Some responses to the consultation recognised that processing personal data was an essential function of our work. The regulations therefore propose a new exemption from payment of the data protection charge for the processing of personal data by Members of the House of Lords; elected representatives, as defined in paragraph 23(3) of schedule 1 to the Data Protection Act 2018, where that processing is in connection with the discharge of their respective functions; and candidates —prospective and validly nominated—seeking to become elected representatives.
The proposed exemption only refers to payment of the annual data protection charge. It does not exempt elected representatives and others from adhering to data controller responsibilities under current data protection legislation. We all have a fundamental duty to uphold and protect the information rights of the individuals whom we serve. The ICO can and will still take enforcement action for non-compliance against any data controller, including those covered by exemptions from charges.
The Government have a duty to ensure that the ICO is adequately funded to deliver on its incredibly important remit. Approximately 18,000 data controllers will fall within the new exemption, which will lead to a loss of approximately £720,000 in the ICO’s total income for any given year. However, I am confident that the impact is manageable. The effects will be mitigated by an increase of approximately £18 million in the ICO’s income in 2018-19 alone, with further growth predicted for future years.
We have of course engaged with the Information Commissioner and her office on the introduction of the exemption. I can report that the ICO is content that the exemption will not impact on its ability to effectively deliver its remit.
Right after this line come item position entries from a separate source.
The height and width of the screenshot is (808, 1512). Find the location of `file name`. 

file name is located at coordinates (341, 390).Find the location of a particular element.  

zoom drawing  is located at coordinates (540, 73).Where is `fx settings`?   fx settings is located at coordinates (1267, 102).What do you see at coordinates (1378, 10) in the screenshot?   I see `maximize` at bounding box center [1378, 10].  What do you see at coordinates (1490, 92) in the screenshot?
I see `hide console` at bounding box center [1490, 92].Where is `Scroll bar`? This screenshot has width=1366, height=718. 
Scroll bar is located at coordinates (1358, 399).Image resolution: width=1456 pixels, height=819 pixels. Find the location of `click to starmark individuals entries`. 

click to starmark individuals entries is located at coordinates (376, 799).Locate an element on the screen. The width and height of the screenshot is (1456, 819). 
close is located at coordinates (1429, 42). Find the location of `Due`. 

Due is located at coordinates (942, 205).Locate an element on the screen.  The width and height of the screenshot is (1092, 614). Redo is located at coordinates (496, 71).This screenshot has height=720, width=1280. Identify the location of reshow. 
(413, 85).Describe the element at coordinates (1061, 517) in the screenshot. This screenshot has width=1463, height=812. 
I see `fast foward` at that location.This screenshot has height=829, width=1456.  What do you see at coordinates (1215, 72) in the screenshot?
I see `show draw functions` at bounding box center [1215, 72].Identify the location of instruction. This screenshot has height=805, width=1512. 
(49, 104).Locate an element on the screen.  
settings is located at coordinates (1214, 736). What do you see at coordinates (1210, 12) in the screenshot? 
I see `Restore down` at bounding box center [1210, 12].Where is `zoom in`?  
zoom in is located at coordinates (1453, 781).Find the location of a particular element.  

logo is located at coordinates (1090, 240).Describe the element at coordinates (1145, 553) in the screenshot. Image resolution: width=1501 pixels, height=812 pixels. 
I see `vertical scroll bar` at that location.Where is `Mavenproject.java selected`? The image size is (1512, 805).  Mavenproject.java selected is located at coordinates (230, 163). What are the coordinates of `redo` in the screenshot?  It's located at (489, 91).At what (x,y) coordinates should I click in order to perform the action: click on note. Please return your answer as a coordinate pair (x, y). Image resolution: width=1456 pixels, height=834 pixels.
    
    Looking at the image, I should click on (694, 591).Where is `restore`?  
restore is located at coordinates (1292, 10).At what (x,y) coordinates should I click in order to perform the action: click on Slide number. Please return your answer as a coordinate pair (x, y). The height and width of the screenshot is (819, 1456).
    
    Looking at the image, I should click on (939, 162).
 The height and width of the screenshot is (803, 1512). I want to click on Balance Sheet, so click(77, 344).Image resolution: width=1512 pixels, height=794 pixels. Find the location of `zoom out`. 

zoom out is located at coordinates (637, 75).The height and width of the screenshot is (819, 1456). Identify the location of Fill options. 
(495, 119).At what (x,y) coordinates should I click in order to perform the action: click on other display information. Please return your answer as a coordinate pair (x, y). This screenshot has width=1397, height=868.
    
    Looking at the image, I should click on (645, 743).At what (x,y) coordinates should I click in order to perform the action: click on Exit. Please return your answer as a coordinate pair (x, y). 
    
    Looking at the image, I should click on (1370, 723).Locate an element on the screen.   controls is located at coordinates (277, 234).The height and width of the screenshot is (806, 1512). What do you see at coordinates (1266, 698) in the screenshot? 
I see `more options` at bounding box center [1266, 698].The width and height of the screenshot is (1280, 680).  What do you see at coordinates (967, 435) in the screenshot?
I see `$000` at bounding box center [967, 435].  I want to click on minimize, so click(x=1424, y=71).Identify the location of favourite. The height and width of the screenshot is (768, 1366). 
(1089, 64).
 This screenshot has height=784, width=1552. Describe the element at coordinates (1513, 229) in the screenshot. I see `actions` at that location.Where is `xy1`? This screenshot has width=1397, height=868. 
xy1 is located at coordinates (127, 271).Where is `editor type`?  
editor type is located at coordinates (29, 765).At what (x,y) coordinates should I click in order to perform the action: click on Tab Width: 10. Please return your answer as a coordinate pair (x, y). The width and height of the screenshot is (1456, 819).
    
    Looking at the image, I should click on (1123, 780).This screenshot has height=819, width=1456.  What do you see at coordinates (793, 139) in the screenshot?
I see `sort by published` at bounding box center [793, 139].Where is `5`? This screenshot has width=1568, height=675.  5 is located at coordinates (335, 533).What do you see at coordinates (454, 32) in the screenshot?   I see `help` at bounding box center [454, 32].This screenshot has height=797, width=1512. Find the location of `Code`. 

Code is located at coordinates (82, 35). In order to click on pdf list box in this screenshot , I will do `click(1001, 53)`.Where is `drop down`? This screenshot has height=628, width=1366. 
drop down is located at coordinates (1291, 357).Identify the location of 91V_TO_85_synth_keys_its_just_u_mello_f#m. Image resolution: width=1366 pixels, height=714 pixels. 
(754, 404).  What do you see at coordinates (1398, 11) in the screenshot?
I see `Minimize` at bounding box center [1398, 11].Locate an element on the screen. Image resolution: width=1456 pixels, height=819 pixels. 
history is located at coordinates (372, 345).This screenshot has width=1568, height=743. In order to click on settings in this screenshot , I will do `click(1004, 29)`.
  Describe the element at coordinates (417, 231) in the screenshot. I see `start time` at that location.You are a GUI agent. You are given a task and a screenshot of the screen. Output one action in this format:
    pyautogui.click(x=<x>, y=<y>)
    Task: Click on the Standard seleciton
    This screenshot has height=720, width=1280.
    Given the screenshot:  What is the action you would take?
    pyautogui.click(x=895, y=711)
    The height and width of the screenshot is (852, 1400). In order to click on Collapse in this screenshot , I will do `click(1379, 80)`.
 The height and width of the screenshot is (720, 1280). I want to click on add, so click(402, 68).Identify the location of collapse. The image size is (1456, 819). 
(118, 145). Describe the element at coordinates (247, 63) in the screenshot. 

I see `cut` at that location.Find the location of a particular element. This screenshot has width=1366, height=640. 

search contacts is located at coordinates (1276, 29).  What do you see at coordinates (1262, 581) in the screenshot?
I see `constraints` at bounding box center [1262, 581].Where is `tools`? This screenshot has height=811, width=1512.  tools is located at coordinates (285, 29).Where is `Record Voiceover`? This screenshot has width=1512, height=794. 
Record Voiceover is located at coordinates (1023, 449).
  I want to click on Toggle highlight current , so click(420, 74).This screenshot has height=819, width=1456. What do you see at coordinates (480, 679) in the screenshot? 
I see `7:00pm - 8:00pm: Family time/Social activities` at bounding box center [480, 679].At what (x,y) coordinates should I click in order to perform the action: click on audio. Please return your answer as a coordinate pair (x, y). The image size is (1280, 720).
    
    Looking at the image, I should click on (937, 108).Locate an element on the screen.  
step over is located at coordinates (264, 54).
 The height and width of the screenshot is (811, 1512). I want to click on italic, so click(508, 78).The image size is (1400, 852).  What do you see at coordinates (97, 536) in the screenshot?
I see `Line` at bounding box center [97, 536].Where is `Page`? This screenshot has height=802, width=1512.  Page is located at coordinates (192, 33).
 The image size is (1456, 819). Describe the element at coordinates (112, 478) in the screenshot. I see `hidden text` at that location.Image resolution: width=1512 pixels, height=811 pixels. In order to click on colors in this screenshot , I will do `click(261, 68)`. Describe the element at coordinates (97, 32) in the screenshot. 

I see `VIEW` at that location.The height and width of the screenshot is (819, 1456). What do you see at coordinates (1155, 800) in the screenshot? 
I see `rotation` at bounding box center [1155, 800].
The ICO will continue to be a staunch protector of individuals’ information rights and continue to provide essential guidance and support to data controllers across the UK. I conclude by assuring the Committee that the Government are committed to maintaining a strong data protection framework, reflecting not only the needs of data controllers and individuals, but also providing a fair and flexible funding model for the important work of our regulator. That includes an exemption structure that ensures that charges are paid only where it is appropriate and proportionate.